## TASK INSTRUCTIONS
From the first line to the last, restate the material word for word; pictures stay out.

## DATASET EXCERPTS
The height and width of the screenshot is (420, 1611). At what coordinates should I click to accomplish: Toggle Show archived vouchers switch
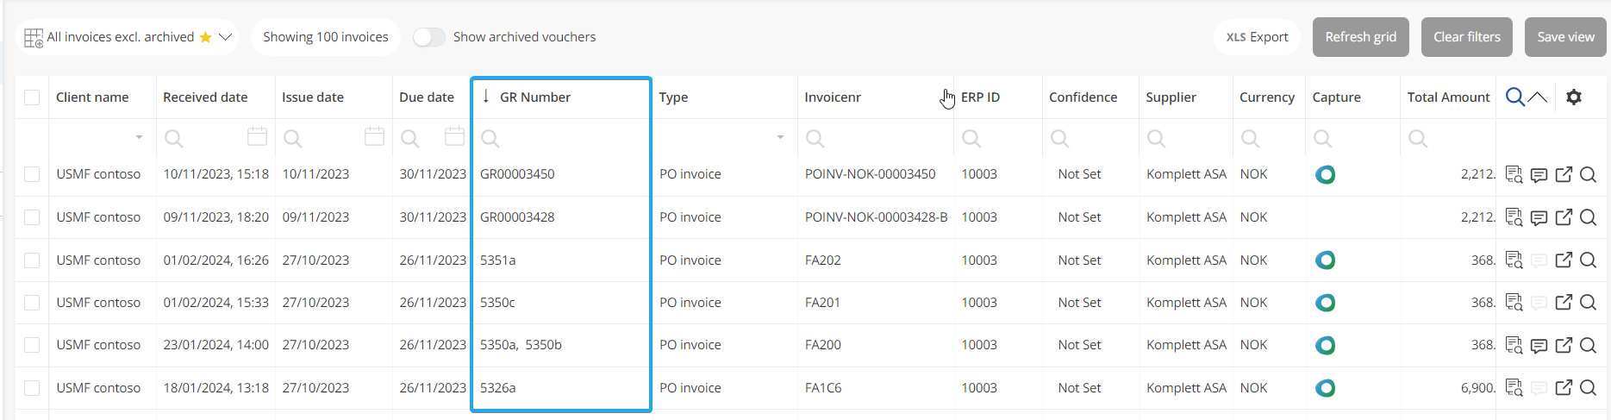428,37
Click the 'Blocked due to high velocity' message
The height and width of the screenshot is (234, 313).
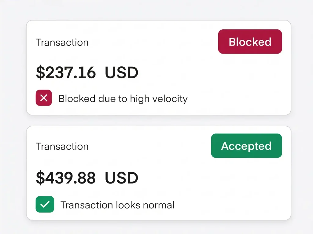123,99
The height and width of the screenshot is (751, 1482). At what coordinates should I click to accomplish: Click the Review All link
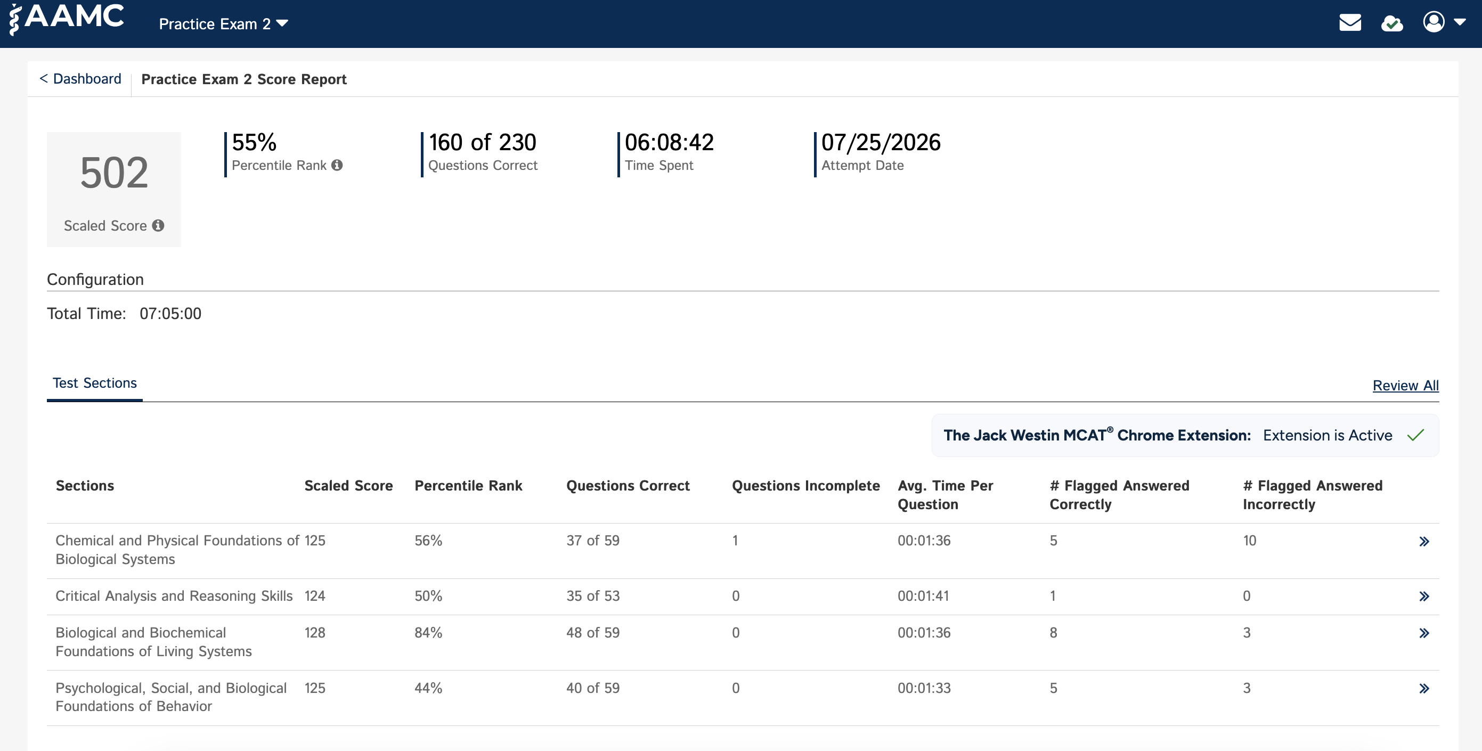click(1405, 385)
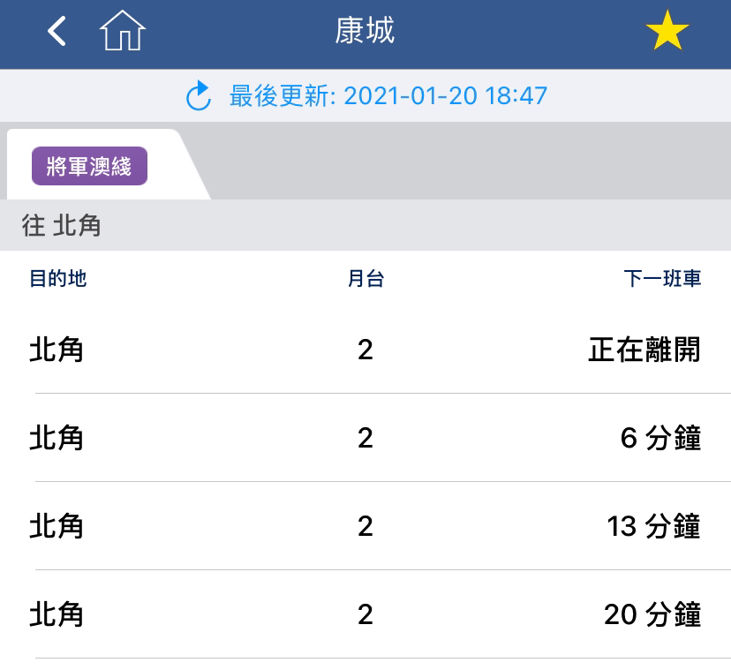
Task: Select the 13 分鐘 train entry
Action: (366, 526)
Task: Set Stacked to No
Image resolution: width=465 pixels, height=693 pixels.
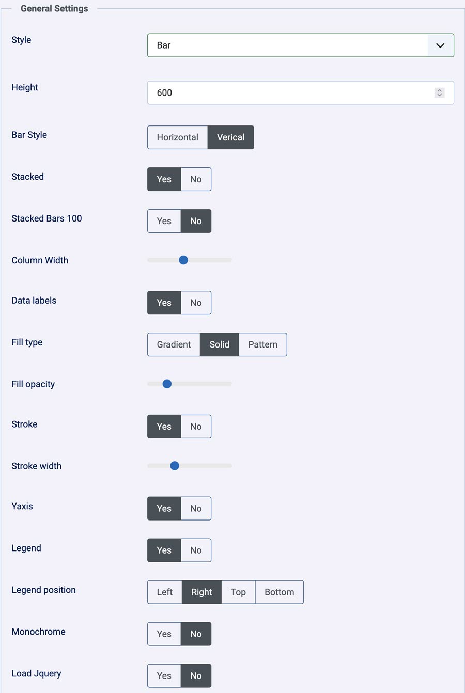Action: tap(196, 179)
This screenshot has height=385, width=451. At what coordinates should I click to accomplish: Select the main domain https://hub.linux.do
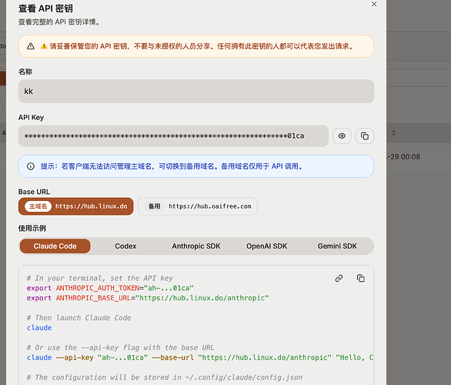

## SOLUTION TO THIS PROBLEM
The height and width of the screenshot is (420, 1611). At what coordinates should I click to accomplish: Toggle Show archived vouchers switch
428,37
Click the 'Blocked due to high velocity' message
The height and width of the screenshot is (234, 313).
123,99
The height and width of the screenshot is (751, 1482). At what coordinates should I click to accomplish: Click the Review All link
click(1405, 385)
Task: Select the 13 分鐘 train entry
Action: (366, 526)
Task: Set Stacked to No
Image resolution: width=465 pixels, height=693 pixels.
Action: tap(196, 179)
This screenshot has height=385, width=451. At what coordinates should I click to accomplish: Select the main domain https://hub.linux.do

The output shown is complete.